A principal característica dos direitos humanos é a universalidade, o que quer dizer que todas as pessoas são titulares de direitos humanos e não podem ser usadas diferenças políticas, sociais ou culturais como pretexto para ofendê-las ou diminuí-los; a inalienabilidade, ou seja, não pode ser transferidos de uma pessoa para outra.387

Segundo Bonetti, essa é uma linha de atuação de outros movimentos feministas brasileiros, a exemplo da ONG Cidadania, Estudo, Pesquisa, Informação e Ação (CEPIA) e o Centro Feminista de Estudos e Assessoria (CFEMEA).
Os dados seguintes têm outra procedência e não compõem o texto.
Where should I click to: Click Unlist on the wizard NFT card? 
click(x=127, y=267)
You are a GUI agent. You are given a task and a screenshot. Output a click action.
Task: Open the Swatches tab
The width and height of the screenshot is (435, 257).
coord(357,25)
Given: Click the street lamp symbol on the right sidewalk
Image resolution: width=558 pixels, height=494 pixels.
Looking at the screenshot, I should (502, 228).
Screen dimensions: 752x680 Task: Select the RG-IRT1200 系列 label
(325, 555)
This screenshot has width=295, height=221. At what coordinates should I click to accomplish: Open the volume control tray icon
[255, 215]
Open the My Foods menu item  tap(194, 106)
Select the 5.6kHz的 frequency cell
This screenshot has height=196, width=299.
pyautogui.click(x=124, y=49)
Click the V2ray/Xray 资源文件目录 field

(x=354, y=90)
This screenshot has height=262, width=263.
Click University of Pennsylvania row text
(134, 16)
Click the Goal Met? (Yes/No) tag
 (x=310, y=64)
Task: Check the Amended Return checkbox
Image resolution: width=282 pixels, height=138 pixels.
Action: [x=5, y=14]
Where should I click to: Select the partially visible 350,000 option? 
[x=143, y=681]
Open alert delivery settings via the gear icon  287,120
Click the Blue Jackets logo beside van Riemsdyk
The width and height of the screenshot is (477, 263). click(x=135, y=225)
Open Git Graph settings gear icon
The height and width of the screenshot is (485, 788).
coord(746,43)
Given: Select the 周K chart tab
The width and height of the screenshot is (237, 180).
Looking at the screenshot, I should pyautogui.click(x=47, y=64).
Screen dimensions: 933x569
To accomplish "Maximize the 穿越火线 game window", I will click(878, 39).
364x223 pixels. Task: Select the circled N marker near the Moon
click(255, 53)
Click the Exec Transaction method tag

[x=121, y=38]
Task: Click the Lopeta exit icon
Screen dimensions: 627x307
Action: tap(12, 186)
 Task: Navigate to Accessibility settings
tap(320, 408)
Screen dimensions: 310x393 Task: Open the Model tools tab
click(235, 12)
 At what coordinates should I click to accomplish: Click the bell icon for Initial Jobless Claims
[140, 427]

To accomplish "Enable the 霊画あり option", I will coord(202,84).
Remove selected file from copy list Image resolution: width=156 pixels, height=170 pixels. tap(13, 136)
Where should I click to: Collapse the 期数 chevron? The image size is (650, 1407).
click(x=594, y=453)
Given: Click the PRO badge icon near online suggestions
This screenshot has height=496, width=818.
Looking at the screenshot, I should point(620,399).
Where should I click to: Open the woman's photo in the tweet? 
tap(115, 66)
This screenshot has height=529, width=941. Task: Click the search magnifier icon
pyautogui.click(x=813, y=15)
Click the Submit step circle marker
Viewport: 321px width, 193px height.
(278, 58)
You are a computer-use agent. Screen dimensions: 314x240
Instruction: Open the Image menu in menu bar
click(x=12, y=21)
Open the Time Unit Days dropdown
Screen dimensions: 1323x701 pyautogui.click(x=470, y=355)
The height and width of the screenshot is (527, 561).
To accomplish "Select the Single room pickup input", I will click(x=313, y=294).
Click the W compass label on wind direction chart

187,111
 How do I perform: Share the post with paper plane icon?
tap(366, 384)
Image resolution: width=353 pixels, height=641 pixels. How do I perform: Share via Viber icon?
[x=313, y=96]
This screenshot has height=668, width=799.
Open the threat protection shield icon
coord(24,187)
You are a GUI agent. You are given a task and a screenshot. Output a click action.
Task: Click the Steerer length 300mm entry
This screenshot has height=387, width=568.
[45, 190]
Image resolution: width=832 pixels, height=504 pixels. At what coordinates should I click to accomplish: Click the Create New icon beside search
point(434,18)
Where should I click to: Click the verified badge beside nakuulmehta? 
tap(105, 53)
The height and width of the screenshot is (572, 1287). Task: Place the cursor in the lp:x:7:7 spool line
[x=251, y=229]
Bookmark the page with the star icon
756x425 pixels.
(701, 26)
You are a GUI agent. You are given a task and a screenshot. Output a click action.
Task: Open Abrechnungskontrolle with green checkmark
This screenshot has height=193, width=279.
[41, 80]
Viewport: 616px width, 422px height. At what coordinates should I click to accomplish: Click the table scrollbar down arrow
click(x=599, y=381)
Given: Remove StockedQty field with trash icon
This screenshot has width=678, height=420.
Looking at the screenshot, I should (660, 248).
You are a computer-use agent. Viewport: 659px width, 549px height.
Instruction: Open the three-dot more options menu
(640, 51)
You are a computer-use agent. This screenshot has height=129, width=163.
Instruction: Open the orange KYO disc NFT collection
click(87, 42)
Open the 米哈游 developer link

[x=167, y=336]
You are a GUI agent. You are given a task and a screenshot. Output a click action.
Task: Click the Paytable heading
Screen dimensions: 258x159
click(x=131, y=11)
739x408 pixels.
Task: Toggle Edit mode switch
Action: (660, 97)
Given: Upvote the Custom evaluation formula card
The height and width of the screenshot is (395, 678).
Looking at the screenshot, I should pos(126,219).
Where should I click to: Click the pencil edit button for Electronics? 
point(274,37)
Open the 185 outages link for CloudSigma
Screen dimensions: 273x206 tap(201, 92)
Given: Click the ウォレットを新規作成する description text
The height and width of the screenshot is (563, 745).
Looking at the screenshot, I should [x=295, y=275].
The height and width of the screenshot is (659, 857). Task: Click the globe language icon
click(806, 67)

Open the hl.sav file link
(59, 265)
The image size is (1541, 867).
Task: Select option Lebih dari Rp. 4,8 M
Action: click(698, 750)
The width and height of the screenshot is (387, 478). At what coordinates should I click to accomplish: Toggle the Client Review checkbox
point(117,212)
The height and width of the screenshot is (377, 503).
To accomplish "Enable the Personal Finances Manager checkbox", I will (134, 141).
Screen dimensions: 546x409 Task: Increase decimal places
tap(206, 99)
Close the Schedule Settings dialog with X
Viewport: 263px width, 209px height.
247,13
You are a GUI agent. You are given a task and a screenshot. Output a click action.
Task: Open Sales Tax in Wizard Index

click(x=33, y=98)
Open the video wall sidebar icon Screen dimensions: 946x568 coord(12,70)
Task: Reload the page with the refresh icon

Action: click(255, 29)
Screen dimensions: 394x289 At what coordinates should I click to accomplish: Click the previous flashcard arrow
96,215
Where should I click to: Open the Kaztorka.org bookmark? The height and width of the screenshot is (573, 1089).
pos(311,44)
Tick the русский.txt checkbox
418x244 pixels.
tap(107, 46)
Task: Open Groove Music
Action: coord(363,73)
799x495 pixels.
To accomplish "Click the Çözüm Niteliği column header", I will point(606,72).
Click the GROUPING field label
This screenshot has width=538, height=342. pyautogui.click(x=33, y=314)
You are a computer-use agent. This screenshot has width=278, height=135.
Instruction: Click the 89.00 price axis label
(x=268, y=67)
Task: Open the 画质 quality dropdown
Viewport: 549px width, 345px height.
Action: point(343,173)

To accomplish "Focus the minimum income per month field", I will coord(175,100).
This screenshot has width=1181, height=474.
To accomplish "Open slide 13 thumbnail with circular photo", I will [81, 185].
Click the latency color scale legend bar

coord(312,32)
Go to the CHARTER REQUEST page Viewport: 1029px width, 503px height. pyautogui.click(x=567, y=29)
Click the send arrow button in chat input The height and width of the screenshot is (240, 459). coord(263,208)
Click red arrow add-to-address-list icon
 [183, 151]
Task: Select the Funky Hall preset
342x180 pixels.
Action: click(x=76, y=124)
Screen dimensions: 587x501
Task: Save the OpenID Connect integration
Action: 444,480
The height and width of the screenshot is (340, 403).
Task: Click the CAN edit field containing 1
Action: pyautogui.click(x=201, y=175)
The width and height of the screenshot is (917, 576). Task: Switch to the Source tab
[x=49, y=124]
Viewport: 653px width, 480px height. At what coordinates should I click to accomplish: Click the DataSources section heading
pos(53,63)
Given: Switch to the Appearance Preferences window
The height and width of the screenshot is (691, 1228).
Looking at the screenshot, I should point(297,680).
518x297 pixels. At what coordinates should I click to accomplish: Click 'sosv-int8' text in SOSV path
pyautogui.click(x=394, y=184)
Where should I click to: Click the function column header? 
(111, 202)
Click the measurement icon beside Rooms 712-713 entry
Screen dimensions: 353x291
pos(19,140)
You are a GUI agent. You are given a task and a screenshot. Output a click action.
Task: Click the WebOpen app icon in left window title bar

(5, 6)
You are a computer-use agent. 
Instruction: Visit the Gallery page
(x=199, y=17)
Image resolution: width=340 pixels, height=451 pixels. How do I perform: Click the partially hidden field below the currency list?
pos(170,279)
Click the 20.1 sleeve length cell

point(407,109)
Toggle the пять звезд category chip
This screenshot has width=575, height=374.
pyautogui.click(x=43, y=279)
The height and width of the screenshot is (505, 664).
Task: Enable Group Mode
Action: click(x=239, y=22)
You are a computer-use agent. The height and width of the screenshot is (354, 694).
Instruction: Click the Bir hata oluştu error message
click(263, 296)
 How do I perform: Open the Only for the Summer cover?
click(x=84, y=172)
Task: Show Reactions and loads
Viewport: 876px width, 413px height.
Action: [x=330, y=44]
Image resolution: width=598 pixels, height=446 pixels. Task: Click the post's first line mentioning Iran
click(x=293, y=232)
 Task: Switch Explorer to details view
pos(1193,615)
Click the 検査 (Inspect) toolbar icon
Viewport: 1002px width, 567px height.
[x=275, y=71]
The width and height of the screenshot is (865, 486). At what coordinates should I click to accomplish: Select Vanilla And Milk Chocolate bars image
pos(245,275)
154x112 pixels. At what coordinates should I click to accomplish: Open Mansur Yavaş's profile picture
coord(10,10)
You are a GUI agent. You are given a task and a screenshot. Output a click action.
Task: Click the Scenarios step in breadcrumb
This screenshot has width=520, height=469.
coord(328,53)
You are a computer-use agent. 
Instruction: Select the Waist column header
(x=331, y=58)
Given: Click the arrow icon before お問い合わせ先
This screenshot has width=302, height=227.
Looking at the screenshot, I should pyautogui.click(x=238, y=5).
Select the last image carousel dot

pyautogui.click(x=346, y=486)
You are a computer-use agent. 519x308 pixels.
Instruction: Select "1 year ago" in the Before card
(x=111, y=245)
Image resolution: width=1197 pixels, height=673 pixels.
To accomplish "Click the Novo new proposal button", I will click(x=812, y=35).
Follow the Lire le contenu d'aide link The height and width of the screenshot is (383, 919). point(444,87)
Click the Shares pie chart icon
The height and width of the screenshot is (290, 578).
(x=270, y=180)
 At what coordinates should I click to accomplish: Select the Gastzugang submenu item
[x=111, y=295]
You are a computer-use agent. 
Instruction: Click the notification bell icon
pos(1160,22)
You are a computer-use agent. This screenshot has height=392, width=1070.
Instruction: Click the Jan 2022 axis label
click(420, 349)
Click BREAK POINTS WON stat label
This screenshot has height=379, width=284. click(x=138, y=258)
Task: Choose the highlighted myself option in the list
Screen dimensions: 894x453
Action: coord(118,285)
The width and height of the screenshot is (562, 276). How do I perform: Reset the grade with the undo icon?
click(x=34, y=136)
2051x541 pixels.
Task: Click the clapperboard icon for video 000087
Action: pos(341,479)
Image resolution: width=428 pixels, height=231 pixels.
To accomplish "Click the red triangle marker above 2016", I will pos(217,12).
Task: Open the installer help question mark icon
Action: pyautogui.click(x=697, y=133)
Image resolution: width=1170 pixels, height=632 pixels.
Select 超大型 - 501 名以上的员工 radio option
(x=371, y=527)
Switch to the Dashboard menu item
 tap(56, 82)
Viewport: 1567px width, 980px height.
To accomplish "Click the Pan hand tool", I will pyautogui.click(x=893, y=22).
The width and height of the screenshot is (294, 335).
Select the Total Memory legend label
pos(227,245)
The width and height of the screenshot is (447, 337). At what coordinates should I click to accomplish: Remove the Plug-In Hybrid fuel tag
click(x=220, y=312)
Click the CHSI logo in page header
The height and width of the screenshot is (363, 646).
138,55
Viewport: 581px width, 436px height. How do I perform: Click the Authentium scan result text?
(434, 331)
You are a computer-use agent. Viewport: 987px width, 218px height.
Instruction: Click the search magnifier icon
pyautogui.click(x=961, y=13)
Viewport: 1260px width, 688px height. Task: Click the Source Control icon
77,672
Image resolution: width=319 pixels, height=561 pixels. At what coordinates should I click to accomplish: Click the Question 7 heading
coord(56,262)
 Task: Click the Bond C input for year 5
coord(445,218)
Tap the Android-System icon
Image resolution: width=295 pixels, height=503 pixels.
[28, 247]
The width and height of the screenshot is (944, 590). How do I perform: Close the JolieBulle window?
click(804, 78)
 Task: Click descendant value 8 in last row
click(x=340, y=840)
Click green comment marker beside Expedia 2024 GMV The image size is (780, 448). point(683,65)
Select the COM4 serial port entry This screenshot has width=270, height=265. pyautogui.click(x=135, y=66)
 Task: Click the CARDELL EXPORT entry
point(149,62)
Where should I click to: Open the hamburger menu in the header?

Portanto, avalia que o termo é uma categoria política que tem sido utilizada pelos feminismos como forma de criticar o caráter sexista do discurso jurídico centrado na figura masculina do cidadão. Assim, afirma que a ênfase dada nesse discurso se passa “ao se levar em conta os obstáculos legais do sistema jurídico brasileiro se tratando de questões como aborto, violência doméstica e violência sexual”.388

Assim, o recurso a esse instrumento opera como um mecanismo de crítica ao discurso androcêntrico do Direito a fim de pressionar para que ocorram alterações na legislação brasileira contemplando às especificidades de gênero, como foi o caso da Lei Maria da Penha. Nesse sentido, pode-se dizer que o curso de PLPs atua, também, uma forma de se construir uma crítica feminista ao Direito, ou seja, trata-se de refletir como as mulheres são vistas dentro desse discurso construído no masculino.